Liu's dirty chicken is made by preserving the chicken in salt water before it's marinated in seasoning to create a Xinjiang-style dish. After being slow cooked for 48 hours, the chicken is then roasted to make it crispy on the outside, before being served with a vegetable pilaf popular in the Xinjiang Uygur autonomous region.

"To perfect the dish, I had to cook dozens of chickens over and over again," says Liu.

Marinated salmon rice noodles with avocado, mustard, cucumber, kelp, green apple and Beijing churros is another of Liu's new creations, which transforms the traditional hot-and-sour Chinese rice noodles into a more Westernized dish, thanks in part to the addition of avocado.

"I got the idea from some rice noodles I had at a restaurant specializing in Lanzhou cuisine.

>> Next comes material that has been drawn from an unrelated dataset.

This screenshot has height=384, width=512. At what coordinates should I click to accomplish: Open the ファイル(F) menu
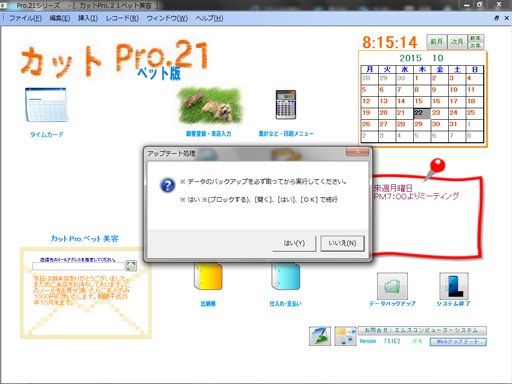[25, 18]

I wanted to turn it into salad which could become a light appetizer for a meal," says Liu.

Liu also gives Chinese chuanr (kebab) a new twist by making Egyptian-style lamb kebabs with crispy quinoa, spicy BBQ sauce and mint, Tunisian-style harissa chicken with peanuts and yogurt dip, and Korean-style bulgogi pork with bonito flakes and potato.

All the inspiration for Liu's latest fusion dishes come from his recent travels around the world.

He graduated from the Beijing Jinsong Vocational School majoring in Western cuisine in 1993, and has spent much of his career working in Western restaurants in five star hotels in Beijing.

From Spanish cuisine to French cuisine, Liu has always worked with talented chefs and learned a lot from them, but this was not enough for him.

In 2015, Liu quit his job as an executive chef, and started to explore cuisines from around the world as an "on-the-road chef".

He tried more than one hundred restaurants worldwide each year, and each city he visited brought him fresh inspiration.

"Before I ate at a new restaurant, I usually sent them an email indicating that I was a chef and would like to sample a range of their dishes and visit the kitchen," says Liu.